▸ **WORK TO COMPLETE**:
#1 Answer these questions about the excerpt on injecting terminal input, one answer per line:
(a) Which GNU Screen command does the excerpt use to inject input?
(b) Which package have most distros adopted in place of console-tools?
(c) What file name and compile command does the excerpt give for the small C tool?
#2 Carry on writing the excerpt on injecting terminal input, picking up right after its final sentence.

▸ **EXCERPT TO READ**:
Alternative approaches
If your environment meets certain prerequisites then you may have other methods available that you can use to inject input. If you're in a desktop environment then xdotool is an X.Org utility that simulates mouse and keyboard activity but your distro may not include it by default. You can try:
$ xdotool type ls
If you use tmux, the terminal multiplexer, then you can do this:
$ tmux send-key -t session:pane ls
where -t selects which session and pane to inject. GNU Screen has a similar capability with its stuff command:
$ screen -S session -p pane -X stuff ls
If your distro includes the console-tools package then you may have a writevt command that uses ioctl like our examples. Most distros have, however, deprecated this package in favour of kbd which lacks this feature.
An updated copy of writevt.c can be compiled using gcc -o writevt writevt.c.
Other options that may fit some use-cases better include expect and empty which are designed to allow interactive tools to be scripted.
You could also use a shell that supports terminal injection such as zsh which can do print -z ls.
The "Wow, that's clever..." answer
The method described here is also discussed here and builds on the method discussed here.
A shell redirect from /dev/ptmx gets a new pseudo-terminal:
$ $ ls /dev/pts; ls /dev/pts </dev/ptmx
0 1 2 ptmx
0 1 2 3 ptmx
A little tool written in C that unlocks the pseudoterminal master (ptm) and outputs the name of the pseudoterminal slave (pts) to its standard output.
#include <stdio.h>
int main(int argc, char *argv[]) {
if(unlockpt(0)) return 2;
char *ptsname(int fd);
printf("%s\n",ptsname(0));
return argc - 1;
}
(save as pts.c and compile with gcc -o pts pts.c)
When the program is called with its standard input set to a ptm it unlocks the corresponding pts and outputs its name to standard output.

▸ **DATA EXCERPT**:

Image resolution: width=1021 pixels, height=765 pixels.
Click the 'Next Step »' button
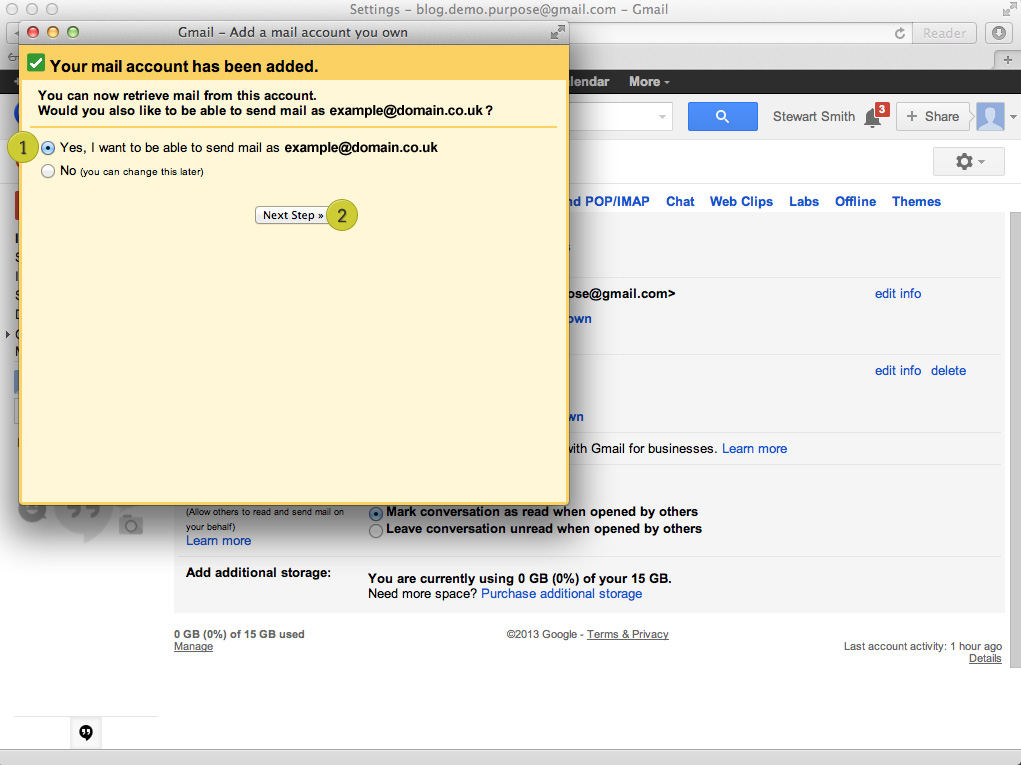(292, 215)
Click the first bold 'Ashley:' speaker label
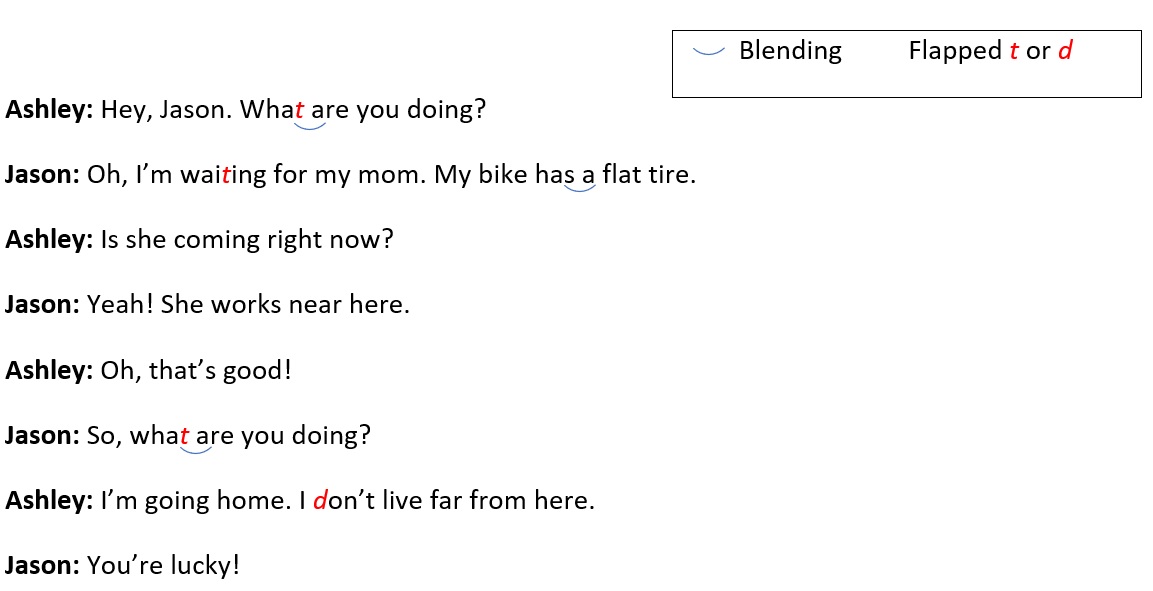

▸ **THE RESPONSES**:
#1
(a) The stuff command.
(b) kbd.
(c) Save it as pts.c and compile with gcc -o pts pts.c.

#2
$ ./pts </dev/ptmx
/dev/pts/20
The unlockpt() function unlocks the slave pseudoterminal device corresponding to the master pseudoterminal referred to by the given file descriptor. The program passes this as zero which is the program's standard input.
The ptsname() function returns the name of the slave pseudoterminal device corresponding to the master referred to by the given file descriptor, again passing zero for the program's standard input.
A process can be connected to the pts. First get a ptm (here it's assigned to file descriptor 3, opened read-write by the <> redirect).
exec 3<>/dev/ptmx
Then start the process:
$ (setsid -c bash -i 2>&1 | tee log) <>"$(./pts <&3)" 3>&- >&0 &
The processes spawned by this command-line is best illustrated with pstree:
$ pstree -pg -H $(jobs -p %+) $$
bash(5203,5203)─┬─bash(6524,6524)─┬─bash(6527,6527)
│ └─tee(6528,6524)
└─pstree(6815,6815)
The output is relative to the current shell ($$) and the PID (-p) and PGID (-g) of each process are shown in parentheses (PID,PGID).
At the head of the tree is bash(5203,5203), the interactive shell that we're typing commands into, and its file descriptors connect it to the terminal application we're using to interact with it (xterm, or similar).
$ ls -l /dev/fd/
lrwx------ 0 -> /dev/pts/3
lrwx------ 1 -> /dev/pts/3
lrwx------ 2 -> /dev/pts/3
Looking at the command again, the first set of parentheses started a subshell, bash(6524,6524)) with its file descriptor 0 (its standard input) being assigned to the pts (which is opened read-write, <>) as returned by another subshell that executed ./pts <&3 to unlock the pts associated with file descriptor 3 (created in the preceding step, exec 3<>/dev/ptmx).
The subshell's file descriptor 3 is closed (3>&-) so that the ptm isn't accessible to it. Its standard input (fd 0), which is the pts that was opened read/write, is redirected (actually the fd is copied - >&0) to its standard output (fd 1).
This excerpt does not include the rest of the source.